Return only the lines running from the one that contains "Viewport: 891px width, 467px" through the end of the entries, exactly, both ends included. Omit pictures.

═════ Provided material ═════

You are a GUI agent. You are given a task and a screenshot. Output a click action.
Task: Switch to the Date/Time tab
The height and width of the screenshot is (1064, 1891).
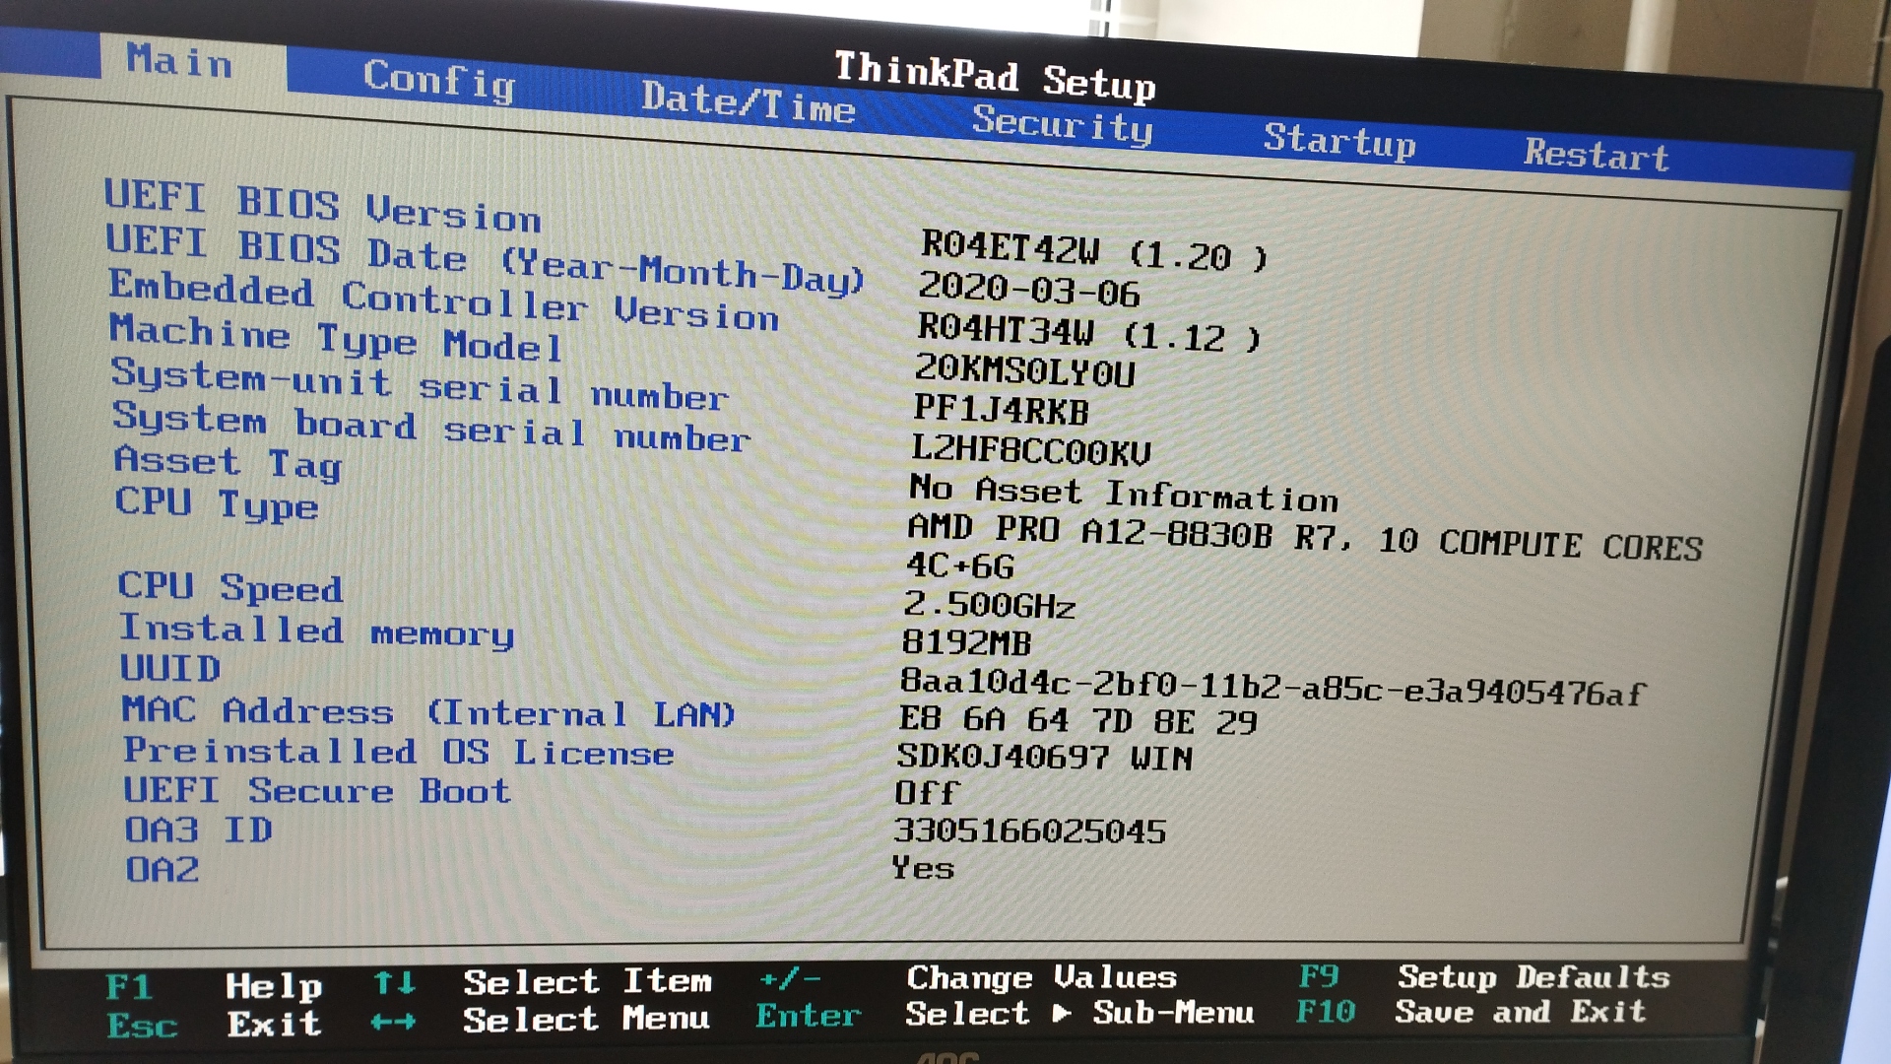[748, 101]
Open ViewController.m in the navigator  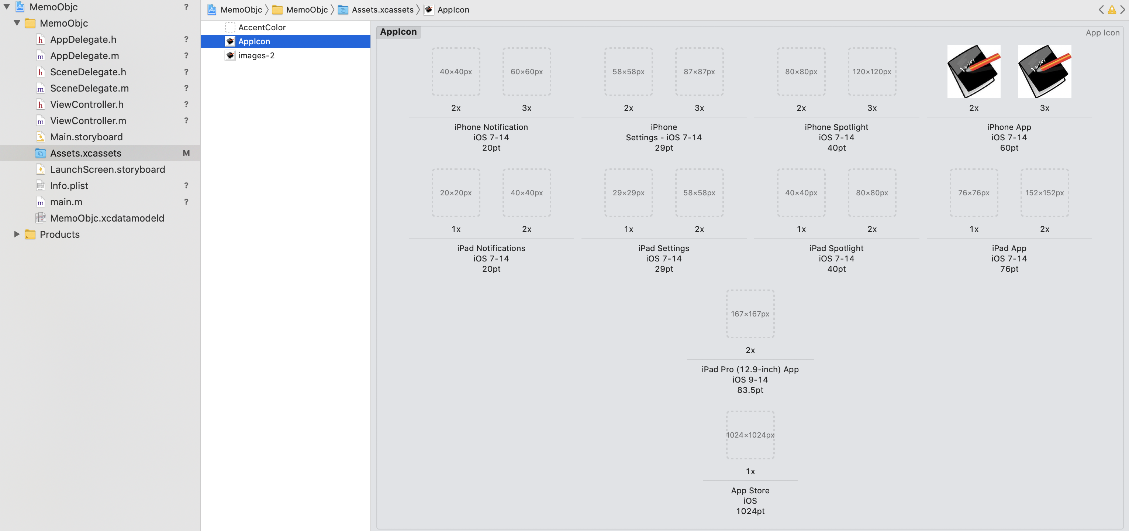pos(88,121)
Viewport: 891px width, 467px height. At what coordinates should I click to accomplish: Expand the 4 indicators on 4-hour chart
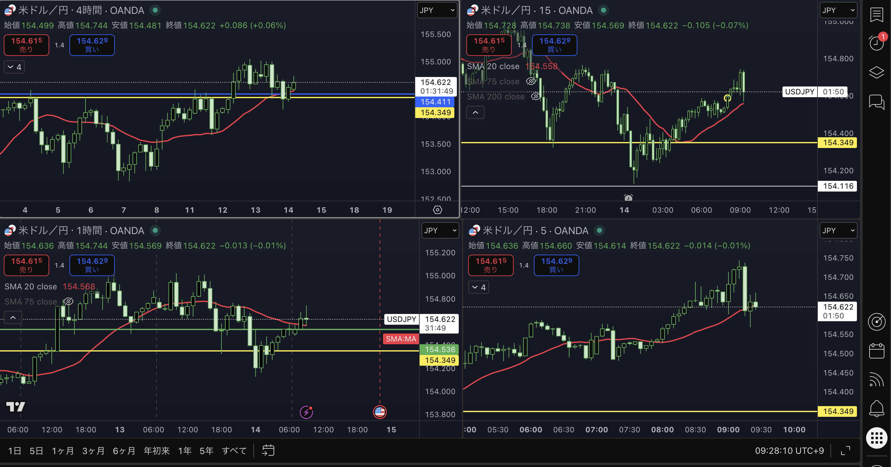(x=14, y=67)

═════

Response:
Viewport: 891px width, 467px height. At what coordinates should I click to accomplish: Expand the 4 indicators on 4-hour chart
(x=14, y=67)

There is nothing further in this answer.